Consider a \n separated file of ints that is so large that it does not fit into memory. To find the largest N ints in this file it is not possible to read the file into memory and sort it. The file must be read line by line.
I’d implement this using a slice to hold the top N ints found so far plus the int read from the current line. To compare the current int against the current top N, I’d use sort.Sort.
package main
import (
"bufio"
"fmt"
"os"
"sort"
"strconv"
)
func main() {
// We are interested in the n largest ints.
n := 5
// The slice tops will hold the n largest ints on
// positions 1..n-1 and the current int on position 0.
tops := make([]int, n+1)
scanner := bufio.NewScanner(os.Stdin)
for scanner.Scan() {
// Read the next int.
text := scanner.Text()
i, err := strconv.Atoi(text)
if err != nil {
fmt.Fprintf(os.Stderr, "could not parse int from '"+text+"'\n")
continue
}
// Put it on position 0 of the slice.
tops[0] = i
// Sort the slice.

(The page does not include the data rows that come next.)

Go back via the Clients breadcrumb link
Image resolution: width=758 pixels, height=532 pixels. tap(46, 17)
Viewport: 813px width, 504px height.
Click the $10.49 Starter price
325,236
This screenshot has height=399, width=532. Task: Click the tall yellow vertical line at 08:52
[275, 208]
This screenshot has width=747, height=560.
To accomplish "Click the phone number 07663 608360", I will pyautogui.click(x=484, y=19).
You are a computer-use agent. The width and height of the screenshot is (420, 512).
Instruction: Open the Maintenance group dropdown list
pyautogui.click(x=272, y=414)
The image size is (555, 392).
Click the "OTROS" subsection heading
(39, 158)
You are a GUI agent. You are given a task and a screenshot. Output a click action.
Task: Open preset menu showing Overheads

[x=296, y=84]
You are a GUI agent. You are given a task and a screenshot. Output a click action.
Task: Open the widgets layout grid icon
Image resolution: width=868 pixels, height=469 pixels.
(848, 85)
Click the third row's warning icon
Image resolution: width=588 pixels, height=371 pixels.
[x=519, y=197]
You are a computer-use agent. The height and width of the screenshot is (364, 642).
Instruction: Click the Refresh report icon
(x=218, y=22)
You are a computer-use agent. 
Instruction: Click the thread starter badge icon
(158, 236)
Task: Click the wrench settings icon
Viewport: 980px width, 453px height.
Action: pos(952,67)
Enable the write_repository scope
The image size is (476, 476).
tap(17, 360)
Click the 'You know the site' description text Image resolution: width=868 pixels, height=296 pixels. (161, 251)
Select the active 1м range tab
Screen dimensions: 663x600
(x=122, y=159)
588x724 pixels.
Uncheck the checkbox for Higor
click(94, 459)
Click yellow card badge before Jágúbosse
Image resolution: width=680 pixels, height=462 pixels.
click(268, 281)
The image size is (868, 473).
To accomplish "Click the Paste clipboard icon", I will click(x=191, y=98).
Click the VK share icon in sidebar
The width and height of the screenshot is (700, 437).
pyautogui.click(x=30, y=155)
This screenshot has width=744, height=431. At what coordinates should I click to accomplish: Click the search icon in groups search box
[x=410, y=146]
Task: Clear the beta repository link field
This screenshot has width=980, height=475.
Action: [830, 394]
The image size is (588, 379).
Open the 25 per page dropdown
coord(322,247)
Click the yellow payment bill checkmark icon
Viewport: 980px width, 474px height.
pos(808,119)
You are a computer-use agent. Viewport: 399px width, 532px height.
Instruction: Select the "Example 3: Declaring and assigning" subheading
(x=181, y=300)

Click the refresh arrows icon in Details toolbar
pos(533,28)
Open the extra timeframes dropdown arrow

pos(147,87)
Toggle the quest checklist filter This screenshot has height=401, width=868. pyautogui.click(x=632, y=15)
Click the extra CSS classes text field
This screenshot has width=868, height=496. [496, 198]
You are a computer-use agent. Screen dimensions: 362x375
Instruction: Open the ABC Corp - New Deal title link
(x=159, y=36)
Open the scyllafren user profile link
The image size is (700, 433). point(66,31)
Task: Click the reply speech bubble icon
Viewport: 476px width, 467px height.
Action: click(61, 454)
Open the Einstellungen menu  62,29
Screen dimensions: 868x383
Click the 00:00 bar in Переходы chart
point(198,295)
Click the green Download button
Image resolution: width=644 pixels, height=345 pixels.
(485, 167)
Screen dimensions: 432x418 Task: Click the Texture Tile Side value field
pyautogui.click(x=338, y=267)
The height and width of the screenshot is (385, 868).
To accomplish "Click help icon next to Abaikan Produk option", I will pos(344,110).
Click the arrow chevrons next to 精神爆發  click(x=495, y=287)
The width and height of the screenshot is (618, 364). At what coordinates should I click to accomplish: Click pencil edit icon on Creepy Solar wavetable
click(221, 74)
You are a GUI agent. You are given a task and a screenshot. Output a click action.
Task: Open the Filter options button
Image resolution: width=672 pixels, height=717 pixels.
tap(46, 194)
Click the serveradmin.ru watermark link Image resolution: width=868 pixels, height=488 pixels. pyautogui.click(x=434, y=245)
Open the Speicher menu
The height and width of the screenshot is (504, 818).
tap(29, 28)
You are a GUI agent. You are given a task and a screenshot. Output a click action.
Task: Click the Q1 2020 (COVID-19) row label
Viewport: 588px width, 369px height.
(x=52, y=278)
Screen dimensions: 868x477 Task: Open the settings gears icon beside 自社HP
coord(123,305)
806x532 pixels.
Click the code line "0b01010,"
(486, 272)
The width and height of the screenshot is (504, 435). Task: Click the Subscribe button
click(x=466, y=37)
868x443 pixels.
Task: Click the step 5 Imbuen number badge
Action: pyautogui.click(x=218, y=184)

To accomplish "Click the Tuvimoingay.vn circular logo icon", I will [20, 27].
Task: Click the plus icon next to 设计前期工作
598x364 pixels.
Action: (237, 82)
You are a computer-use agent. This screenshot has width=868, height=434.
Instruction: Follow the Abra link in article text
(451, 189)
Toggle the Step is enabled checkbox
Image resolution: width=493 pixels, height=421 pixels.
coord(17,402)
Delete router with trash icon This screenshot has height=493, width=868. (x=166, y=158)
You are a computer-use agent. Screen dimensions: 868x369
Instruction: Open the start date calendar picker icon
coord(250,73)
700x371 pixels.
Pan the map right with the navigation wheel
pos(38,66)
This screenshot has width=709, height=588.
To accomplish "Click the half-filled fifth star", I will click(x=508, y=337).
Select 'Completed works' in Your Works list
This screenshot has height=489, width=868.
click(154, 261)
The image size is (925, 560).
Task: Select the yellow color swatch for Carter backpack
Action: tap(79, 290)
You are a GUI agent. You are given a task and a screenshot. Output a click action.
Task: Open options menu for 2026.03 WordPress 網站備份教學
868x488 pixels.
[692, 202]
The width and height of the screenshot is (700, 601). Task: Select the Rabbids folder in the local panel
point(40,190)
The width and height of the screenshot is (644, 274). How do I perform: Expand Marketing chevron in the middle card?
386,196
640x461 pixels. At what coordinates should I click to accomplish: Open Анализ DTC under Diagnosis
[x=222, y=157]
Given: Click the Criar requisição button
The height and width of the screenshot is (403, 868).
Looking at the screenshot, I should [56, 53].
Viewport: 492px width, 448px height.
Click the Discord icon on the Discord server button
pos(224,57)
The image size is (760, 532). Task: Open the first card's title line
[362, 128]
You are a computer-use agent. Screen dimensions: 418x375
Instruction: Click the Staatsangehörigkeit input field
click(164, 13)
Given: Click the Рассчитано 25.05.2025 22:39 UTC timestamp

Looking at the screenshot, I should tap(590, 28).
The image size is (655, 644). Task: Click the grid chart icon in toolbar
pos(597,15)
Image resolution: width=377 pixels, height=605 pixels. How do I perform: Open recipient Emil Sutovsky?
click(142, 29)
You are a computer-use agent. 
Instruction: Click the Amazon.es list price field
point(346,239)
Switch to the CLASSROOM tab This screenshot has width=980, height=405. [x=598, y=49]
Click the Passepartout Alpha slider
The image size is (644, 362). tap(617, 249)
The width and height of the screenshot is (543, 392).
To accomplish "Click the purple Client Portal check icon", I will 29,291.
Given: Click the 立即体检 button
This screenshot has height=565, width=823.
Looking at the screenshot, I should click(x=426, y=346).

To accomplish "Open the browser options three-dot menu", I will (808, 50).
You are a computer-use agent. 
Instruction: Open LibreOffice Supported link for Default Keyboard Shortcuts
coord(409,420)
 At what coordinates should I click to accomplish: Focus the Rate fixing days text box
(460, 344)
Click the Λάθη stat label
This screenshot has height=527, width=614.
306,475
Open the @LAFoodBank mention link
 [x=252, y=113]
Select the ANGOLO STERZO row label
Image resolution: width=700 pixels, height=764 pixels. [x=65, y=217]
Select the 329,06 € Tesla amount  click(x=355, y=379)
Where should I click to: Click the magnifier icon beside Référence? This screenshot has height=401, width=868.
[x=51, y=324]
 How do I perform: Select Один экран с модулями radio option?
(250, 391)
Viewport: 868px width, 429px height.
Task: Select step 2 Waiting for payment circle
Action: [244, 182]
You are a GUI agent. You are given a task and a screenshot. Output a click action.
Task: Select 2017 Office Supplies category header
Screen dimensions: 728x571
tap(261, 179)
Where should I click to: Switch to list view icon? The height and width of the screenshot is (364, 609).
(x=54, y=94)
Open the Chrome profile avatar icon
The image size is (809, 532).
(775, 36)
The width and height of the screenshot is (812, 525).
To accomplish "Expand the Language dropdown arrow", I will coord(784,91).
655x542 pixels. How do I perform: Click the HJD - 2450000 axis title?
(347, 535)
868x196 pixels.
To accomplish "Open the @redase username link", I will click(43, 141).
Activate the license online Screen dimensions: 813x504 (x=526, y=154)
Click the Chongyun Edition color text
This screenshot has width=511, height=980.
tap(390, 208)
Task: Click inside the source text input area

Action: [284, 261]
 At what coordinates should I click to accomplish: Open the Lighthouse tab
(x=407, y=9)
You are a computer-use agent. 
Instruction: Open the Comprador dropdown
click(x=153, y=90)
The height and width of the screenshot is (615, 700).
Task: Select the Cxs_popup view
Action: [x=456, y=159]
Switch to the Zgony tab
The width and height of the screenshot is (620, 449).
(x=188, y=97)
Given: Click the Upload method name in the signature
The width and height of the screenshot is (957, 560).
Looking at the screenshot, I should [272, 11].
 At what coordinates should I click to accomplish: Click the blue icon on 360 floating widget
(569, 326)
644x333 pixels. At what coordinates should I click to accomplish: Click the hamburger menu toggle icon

If the current int is among the n largest,
// it will be moved to a position > 0.
sort.Sort(sort.IntSlice(tops))
}
// The largest n ints are on position 1..n-1.
fmt.Println(tops[1:])
}
This approach works but the comparison requires sort.Sort for every line.
What do you thing? Is this a reasonable approach? Is there a more efficient way to compare the current int with the current top N?
If the top N list is sorted you only need to compare with the lowest, and if your current item is larger use a binary search to find the insertion position. The list is then still sorted.
Sort seems like overkill… wonder if a ring could be used instead, if it would perform better? Altho, I’m pretty sure it would require more code to write.
I’ll try to take a look tomorrow (if no one else does).
I have used the sort command on multi-gigabyte files. I wasn’t sure that it do numbers in text strings (not all the same width unless they have leading spaces/zeros; nor would it work if there were negative numbers). But I found this:
-n, --numeric-sort Compare according to string numerical value.
This example actually gets the top N unique integers on the input stream. If you want dups instead, remove the check to see if the value is already on the ring.
Hey @lutzhorn, good question. So far, people have shared good thoughts and I just wanted to contribute a bit to the discussion. Your solution asymptotically takes O(M *(N * log N)) where M is the large number of \n separated ints like you shared. My suggestion improves it to O(M * log N )
I suggest you use a MinHeap (https://golang.org/pkg/container/heap/#example__intHeap) which would allow you to keep track of the N top numbers while giving you O(1) access to the lowest number. This comes in handy to replace such lowest number with a larger one you see while scanning new numbers all in O(log N).